También se han extinguido los peces y con ellos la próspera industria pesquera de la zona, que empleó a miles de personas en grandes barcos y en plantas procesadoras y fábricas de conservas, arruinando a una extensa población que vivía de ello.
Basta un pequeño paseo fotográfico alrededor de la ciudad uzbeka de Mo‘ynoq para revelar la intervención humana sobre el mar de Aral. Varias décadas atrás Mo‘ynoq representaba uno de los polos económicos más notables de Uzbekistán cuya actividad se centraba en la pesca y el comercio, algo que le permitió prosperar a ella y a sus pueblecitos adyacentes.

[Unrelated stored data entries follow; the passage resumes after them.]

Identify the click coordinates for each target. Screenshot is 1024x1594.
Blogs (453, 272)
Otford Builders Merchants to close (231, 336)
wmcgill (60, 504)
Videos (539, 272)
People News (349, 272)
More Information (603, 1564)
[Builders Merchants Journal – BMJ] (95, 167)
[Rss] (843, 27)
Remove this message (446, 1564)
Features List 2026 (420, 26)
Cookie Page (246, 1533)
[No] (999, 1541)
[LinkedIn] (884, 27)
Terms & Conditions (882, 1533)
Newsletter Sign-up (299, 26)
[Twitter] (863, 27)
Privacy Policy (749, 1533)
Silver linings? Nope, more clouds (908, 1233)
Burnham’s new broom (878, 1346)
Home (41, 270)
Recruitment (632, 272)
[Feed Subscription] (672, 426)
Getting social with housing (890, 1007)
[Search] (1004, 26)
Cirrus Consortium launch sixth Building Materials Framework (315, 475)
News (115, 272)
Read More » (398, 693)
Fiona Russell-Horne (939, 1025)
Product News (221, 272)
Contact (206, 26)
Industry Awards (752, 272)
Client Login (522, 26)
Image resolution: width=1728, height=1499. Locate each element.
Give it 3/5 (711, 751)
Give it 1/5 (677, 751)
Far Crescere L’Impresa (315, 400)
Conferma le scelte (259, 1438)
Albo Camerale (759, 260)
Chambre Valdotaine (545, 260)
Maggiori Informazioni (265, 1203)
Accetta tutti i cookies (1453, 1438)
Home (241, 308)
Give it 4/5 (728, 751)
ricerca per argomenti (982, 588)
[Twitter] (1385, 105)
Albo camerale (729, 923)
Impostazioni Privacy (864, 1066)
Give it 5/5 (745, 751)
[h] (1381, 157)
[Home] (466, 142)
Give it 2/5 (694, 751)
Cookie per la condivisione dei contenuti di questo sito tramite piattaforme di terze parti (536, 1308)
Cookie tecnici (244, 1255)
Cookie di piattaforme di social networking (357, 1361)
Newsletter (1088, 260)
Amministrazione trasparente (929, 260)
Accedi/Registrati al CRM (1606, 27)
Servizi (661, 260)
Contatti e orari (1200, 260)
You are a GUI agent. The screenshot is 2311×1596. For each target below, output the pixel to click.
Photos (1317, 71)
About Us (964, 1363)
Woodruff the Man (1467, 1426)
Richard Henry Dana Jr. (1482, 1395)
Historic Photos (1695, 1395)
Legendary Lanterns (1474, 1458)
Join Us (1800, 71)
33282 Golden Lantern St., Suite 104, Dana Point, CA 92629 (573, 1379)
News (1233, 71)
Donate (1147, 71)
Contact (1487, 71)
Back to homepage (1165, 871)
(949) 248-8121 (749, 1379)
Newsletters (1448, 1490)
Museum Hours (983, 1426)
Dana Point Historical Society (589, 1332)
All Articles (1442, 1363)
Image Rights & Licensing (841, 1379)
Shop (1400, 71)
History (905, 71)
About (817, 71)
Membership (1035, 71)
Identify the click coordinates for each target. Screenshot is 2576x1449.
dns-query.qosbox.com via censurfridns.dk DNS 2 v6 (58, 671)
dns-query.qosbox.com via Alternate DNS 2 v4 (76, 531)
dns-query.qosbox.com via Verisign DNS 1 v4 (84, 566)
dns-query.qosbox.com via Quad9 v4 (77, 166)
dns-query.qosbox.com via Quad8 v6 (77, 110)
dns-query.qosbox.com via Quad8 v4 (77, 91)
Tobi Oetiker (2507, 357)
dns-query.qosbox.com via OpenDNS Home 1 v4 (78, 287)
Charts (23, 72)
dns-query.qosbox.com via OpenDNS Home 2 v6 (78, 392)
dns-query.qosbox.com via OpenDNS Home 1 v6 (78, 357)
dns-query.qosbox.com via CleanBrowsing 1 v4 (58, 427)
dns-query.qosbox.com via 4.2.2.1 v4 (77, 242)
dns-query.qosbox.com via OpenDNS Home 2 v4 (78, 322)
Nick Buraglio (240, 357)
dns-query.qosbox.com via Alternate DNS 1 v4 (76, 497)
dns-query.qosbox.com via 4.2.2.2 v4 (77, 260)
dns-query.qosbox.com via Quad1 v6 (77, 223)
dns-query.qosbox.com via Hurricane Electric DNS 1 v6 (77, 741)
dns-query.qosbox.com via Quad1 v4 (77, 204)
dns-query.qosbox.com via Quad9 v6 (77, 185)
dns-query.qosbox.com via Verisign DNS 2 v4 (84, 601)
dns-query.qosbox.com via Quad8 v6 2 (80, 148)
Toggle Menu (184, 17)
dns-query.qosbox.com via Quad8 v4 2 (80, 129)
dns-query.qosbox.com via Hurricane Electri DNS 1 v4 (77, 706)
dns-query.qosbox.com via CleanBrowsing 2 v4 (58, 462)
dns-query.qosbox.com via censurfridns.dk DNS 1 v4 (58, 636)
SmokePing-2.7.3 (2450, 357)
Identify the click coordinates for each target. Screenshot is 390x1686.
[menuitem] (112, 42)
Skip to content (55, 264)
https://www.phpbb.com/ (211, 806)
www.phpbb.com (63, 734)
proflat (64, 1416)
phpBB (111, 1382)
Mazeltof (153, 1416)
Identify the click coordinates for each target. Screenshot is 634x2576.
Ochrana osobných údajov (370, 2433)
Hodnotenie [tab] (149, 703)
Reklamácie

Década a década, el mar fue retrocediendo, y con él la esperanza de los habitantes de Mo‘ynoq, que veían como la fuente de su economía se desvanecía ante sus ojos. Hoy el mar de Aral está prácticamente extinto y Mo‘ynoq se ha convertido en la ciudad de los barcos fantasma, encallados en un mar donde el agua es tan inexistente como frecuentes son las tormentas de arena.
Se estima que en diez años no habrá siquiera rastro de ese 10% de agua que aún posee la parte norte del mar, en el sur de Kazajistán, país con el que comparte Uzbekistán el mar de Aral.